[EXTRACTED MATERIAL — start]

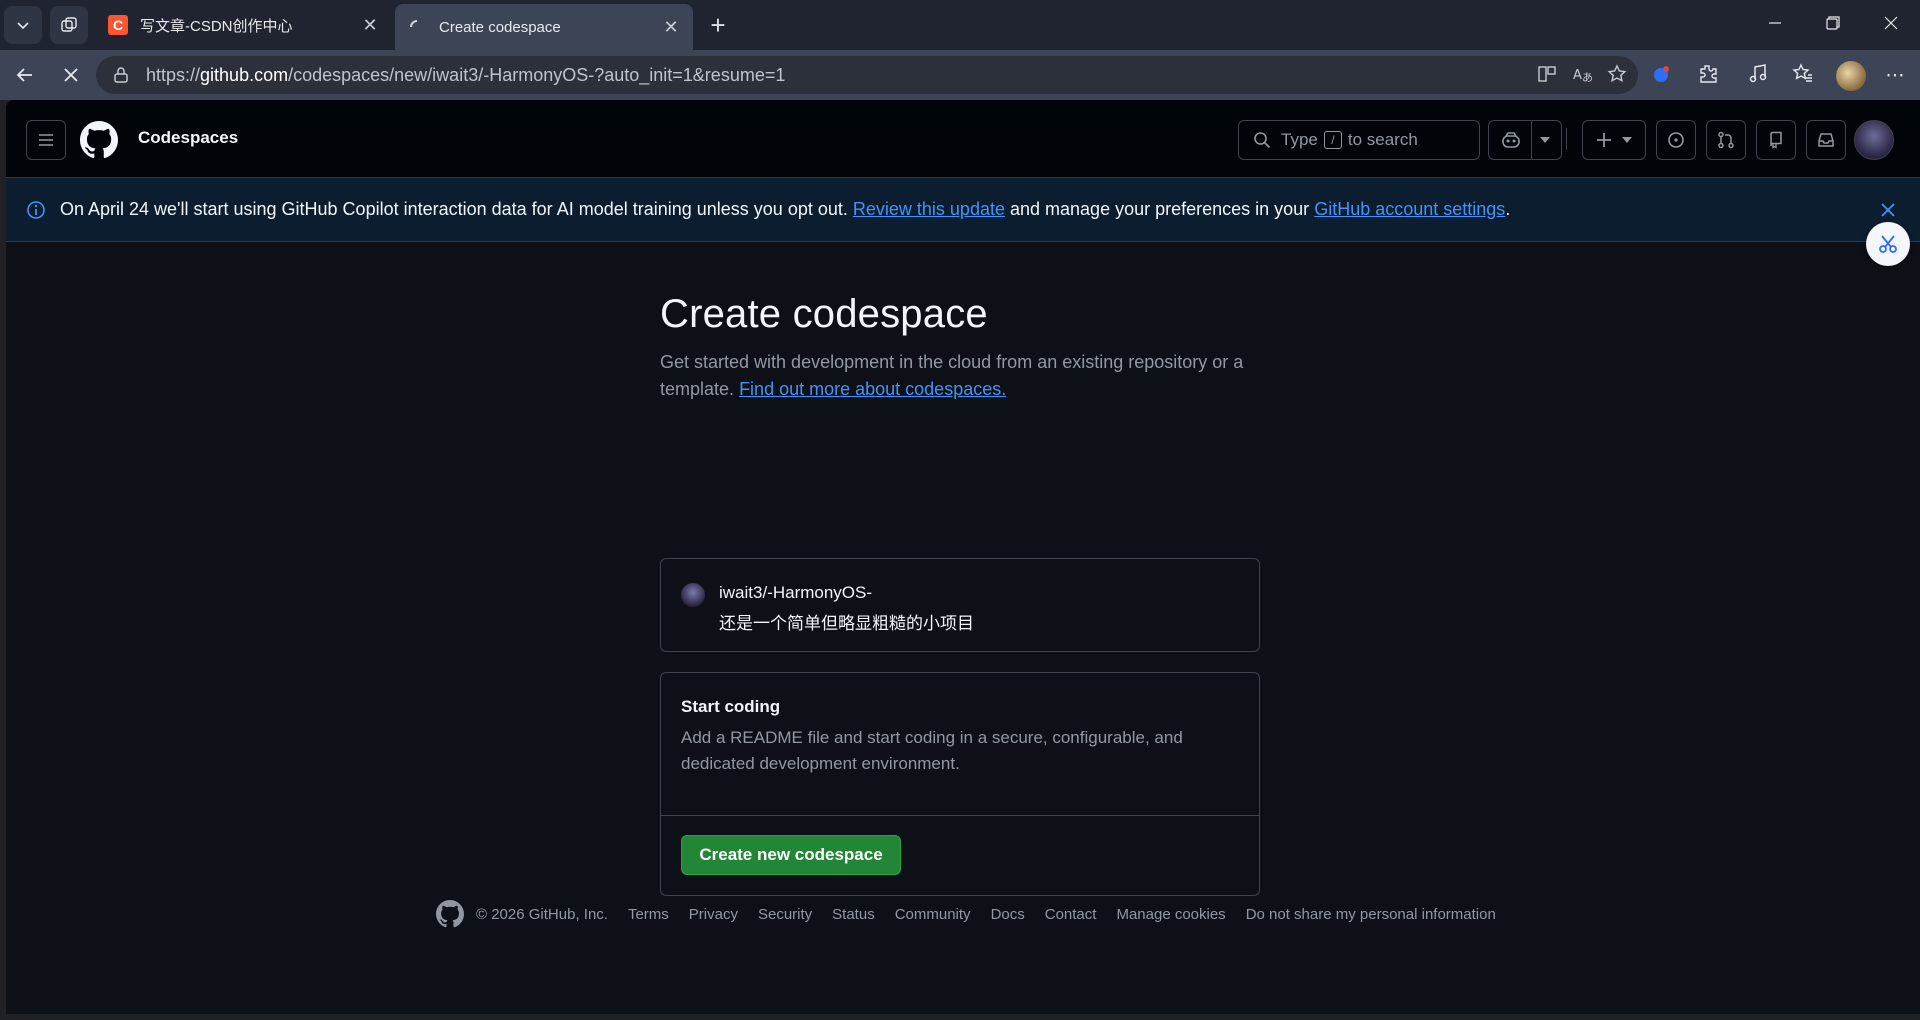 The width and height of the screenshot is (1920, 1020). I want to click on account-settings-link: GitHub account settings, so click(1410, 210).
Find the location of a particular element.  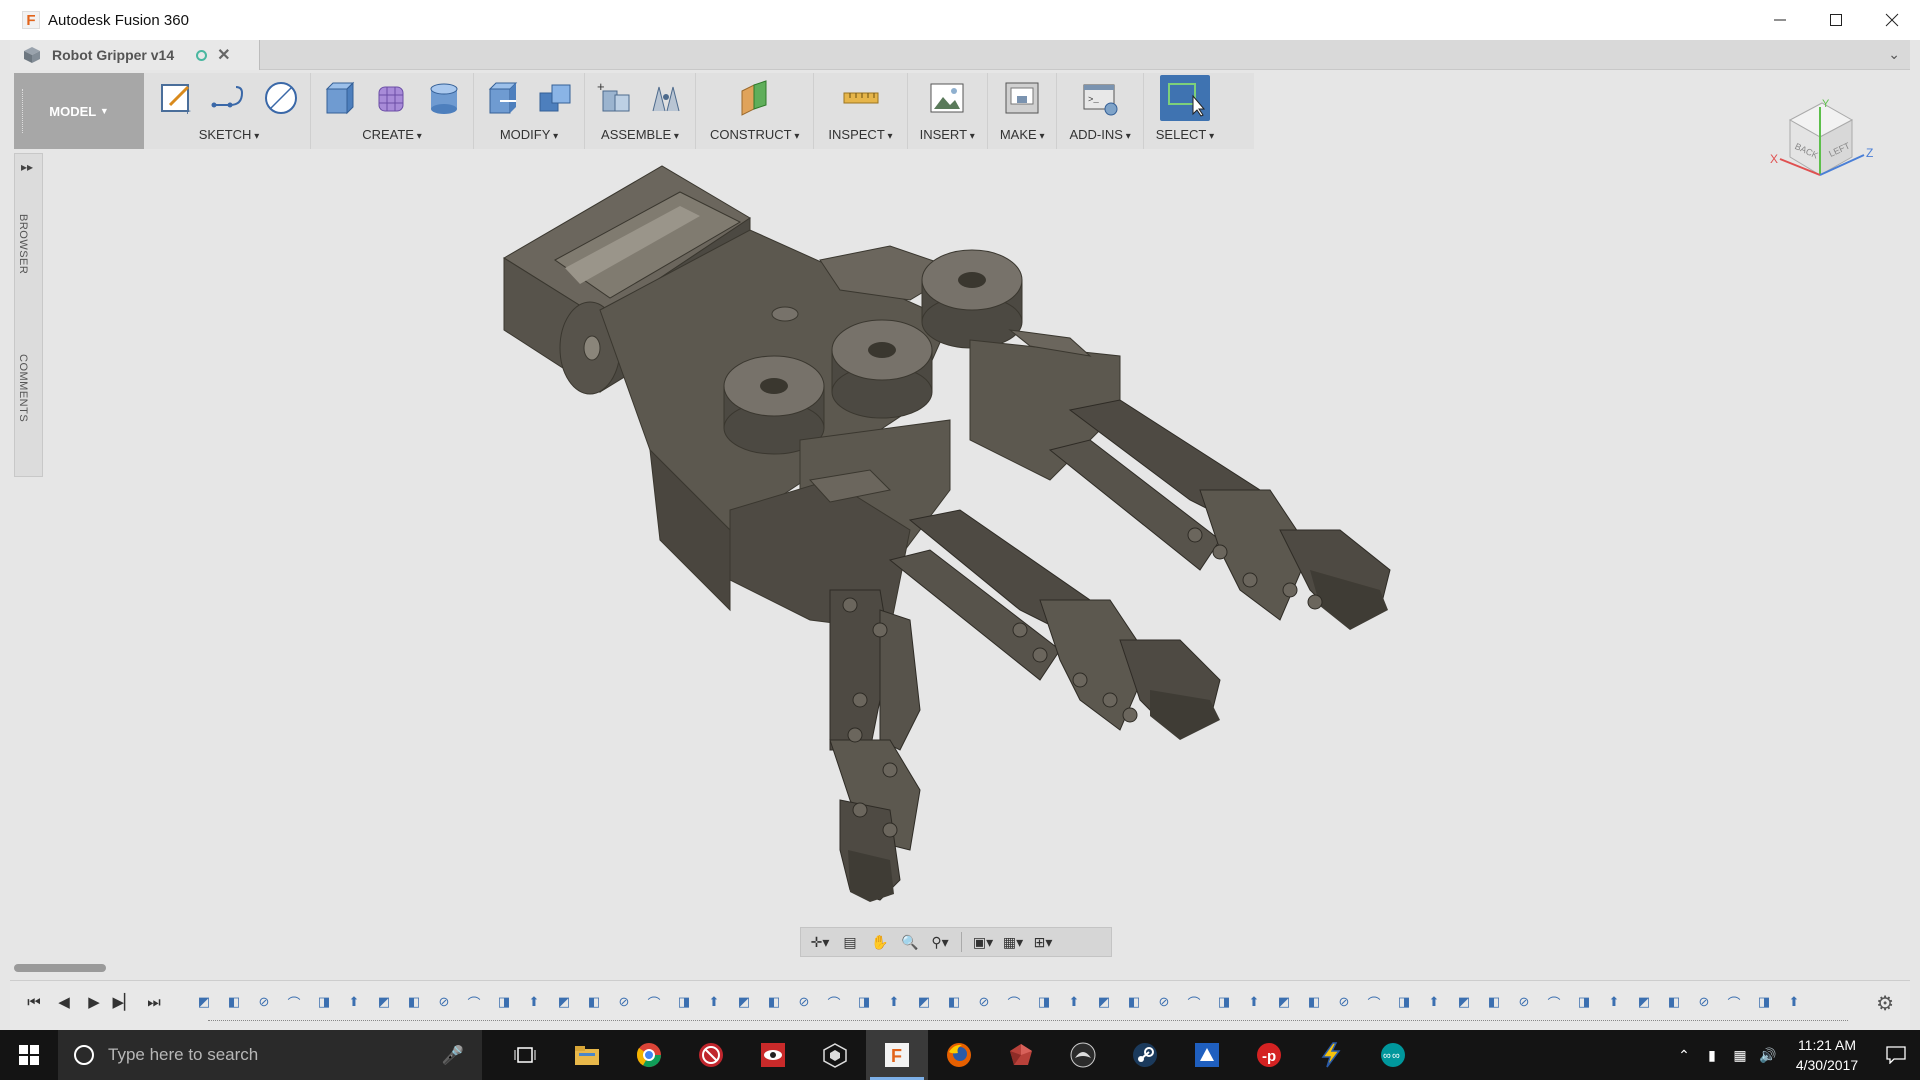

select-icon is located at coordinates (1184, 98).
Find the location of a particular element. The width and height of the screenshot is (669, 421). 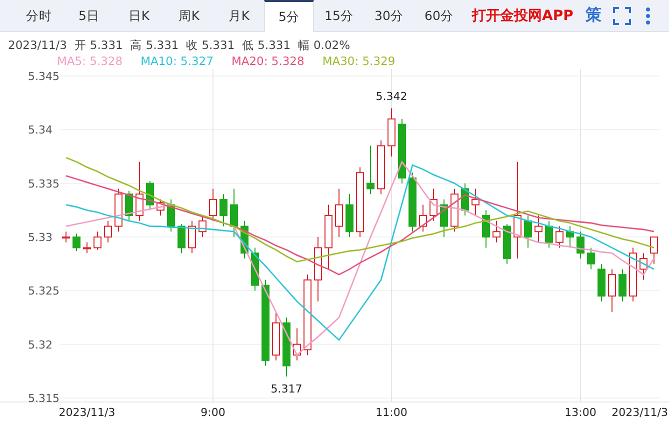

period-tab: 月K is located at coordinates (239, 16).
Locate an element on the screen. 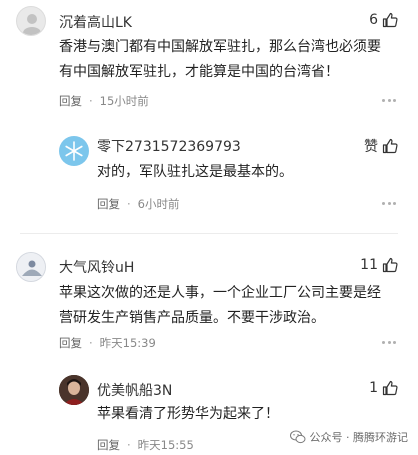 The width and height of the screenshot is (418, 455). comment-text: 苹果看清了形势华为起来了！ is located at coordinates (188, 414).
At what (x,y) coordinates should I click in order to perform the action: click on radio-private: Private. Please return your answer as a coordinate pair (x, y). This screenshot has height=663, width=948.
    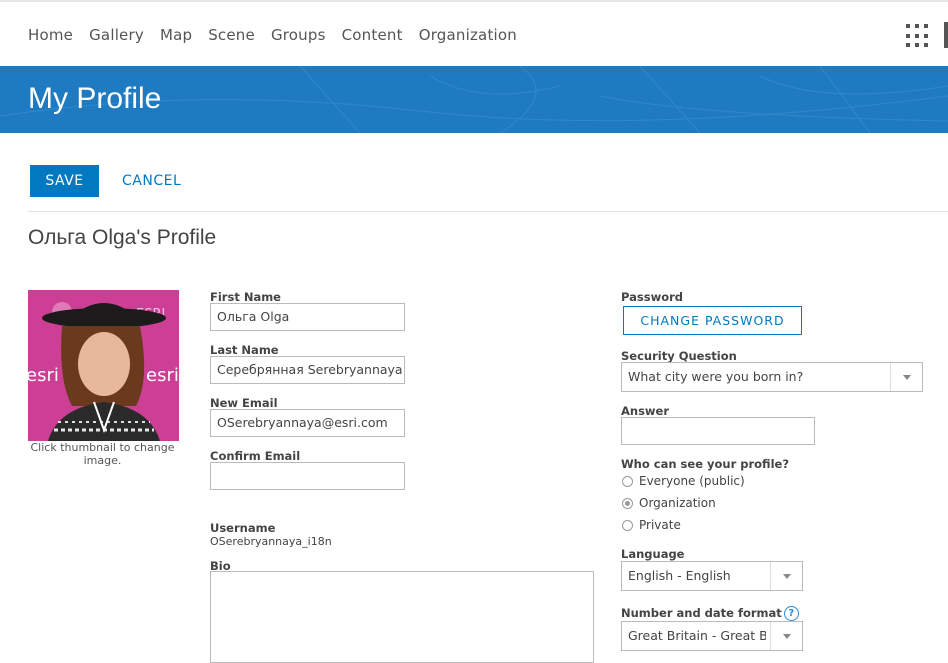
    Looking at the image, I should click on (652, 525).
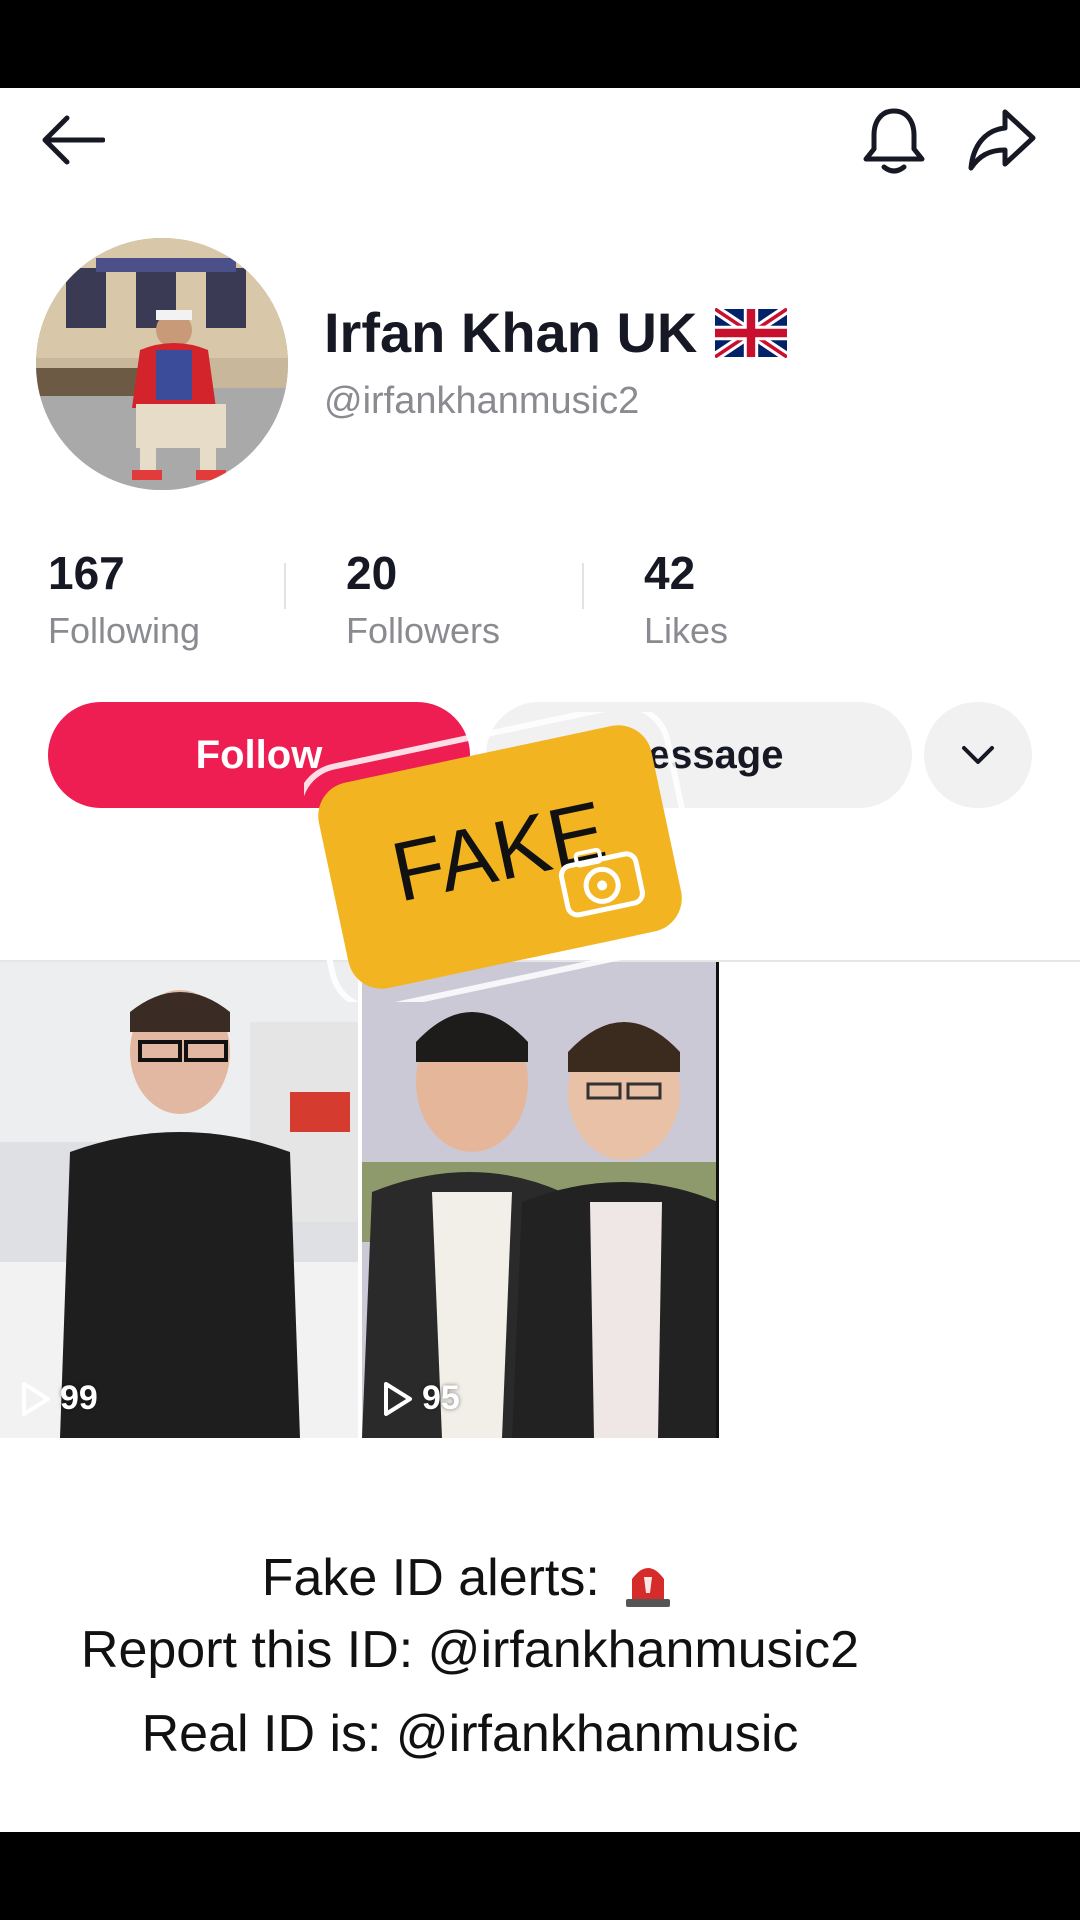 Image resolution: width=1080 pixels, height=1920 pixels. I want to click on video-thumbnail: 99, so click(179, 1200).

[EXTRACTED MATERIAL — finish]

**WHAT THE TASK ASKS:**
Reproduce the stretch of the records above from the line containing "At what (x,y)" through the end of the records, with both ends included and the pictures left out.

**REPLY TO THE EXERCISE:**
At what (x,y) coordinates should I click in order to perform the action: click on radio-private: Private. Please return your answer as a coordinate pair (x, y). This screenshot has height=663, width=948.
    Looking at the image, I should click on (652, 525).
 Image resolution: width=1080 pixels, height=1920 pixels. I want to click on video-thumbnail: 99, so click(179, 1200).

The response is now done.